Effect of gene polymorphisms and ethanol consumption on micronucleus frequency in human reticulocytes: a preliminary study

Environmental Health and Preventive Medicine201015:126

Received: 22 October 2009

Accepted: 30 November 2009

Published: 20 January 2010



Results from previous studies suggest that alcohol consumption can be genotoxic on peripheral lymphocytes. The aim of our study was to examine the association of alcohol consumption and its genotoxic effect on hematopoietic stem cells in vivo.


We investigated 156 healthy Japanese males in a cross-sectional study. Lifestyles, including alcohol drinking behavior and cigarette smoking status, were investigated by means of a self-completed questionnaire. Polymorphisms of ADH1B and ALDH2 were identified by PCR–restriction fragment length polymorphism (RFLP) analysis. The presence of micronuclei in transferrin-positive reticulocytes (MN-RET) was detected with a single-laser flow cytometer. Associations between the genetic polymorphisms, lifestyle factors, and MN-RET frequency were statistically analyzed.


We found a significant difference in the mean frequencies of MN-RET between habitual drinkers and non-habitual drinkers (P = 0.043), and between the ALDH2*1/*1 and ALDH2*2/*2 genotype (P = 0.015). The ADH1B*2 and ALDH2*2 haplotype was estimated to have a significantly higher influence on MN-RET frequency than the ADH1B*2 and ALDH2*1 haplotype (P = 0.00035), and the frequency of alcohol consumption played a significant role in MN-RET frequency on the background of the ADH1B*2 and ALDH2*1 haplotype (P = 0.012).

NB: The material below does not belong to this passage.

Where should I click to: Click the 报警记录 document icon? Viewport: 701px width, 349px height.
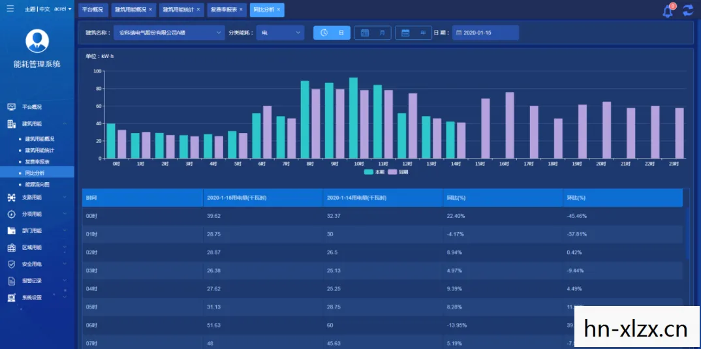pos(12,281)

The results of our study suggest a possible association between the ADH1B and ALDH2 polymorphism and the genotoxic effects of alcohol drinking on hematopoietic stem cells.

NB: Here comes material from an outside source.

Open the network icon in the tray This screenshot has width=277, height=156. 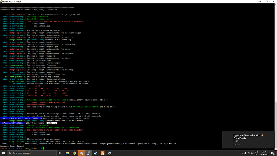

ADH1B ALDH2 EthanolMicronucleiReticulocyte


Chromosome alterations, such as chromosomal aberrations (CAs), sister chromatid exchanges (SCEs), and micronuclei (MN), which are directly visible as changes in chromosome structure, have been used as biomarkers for studying individuals exposed to known or potential genetic agents [1]. Among these biomarkers, MN appear to be the most suitable for epidemiological studies because it is simple and can reflect changes due to early-stage carcinogenesis. MN originate from chromosome fragments or whole chromosomes that are not included in the main daughter nuclei during nuclear division, and it has been suggested that MN plays an as yet unknown but important role in the occurrence of genetic instability and cancer [2].

The frequency of MN can also be measured in human reticulocytes as a means to evaluate cytogenetic damage to hematopoietic stem cells resulting from chemo- or radiotherapy or unhealthy lifestyle factors [35]. To date, these human reticulocyte studies have primarily used bone marrow aspirate or peripheral blood from splenectomized subjects (because human spleen can remove reticulocytes from the blood stream in 1 day, leaving only about 1% in the red blood cells). Abramsson-Zetterberg et al. [6] described a method for measuring MN in enriched transferrin-positive reticulocytes (trf-ret). They found that MN frequency in reticulocytes approximated those observed in bone marrow in mice and suggested that scoring young trf-ret for MN is a good substitute for the method using inaccessible bone marrow [7].

Several enzymes are involved in the metabolic transformation of ethanol. In the major pathway, alcohol dehydrogenase (ADH) metabolizes most ethanol in the cytoplasm of the liver cells, and the intermediary metabolite, acetaldehyde, is subsequently oxidized to acetate predominantly by aldehyde dehydrogenase-2 (ALDH2), which is mainly located in hepatic mitochondria [8, 9].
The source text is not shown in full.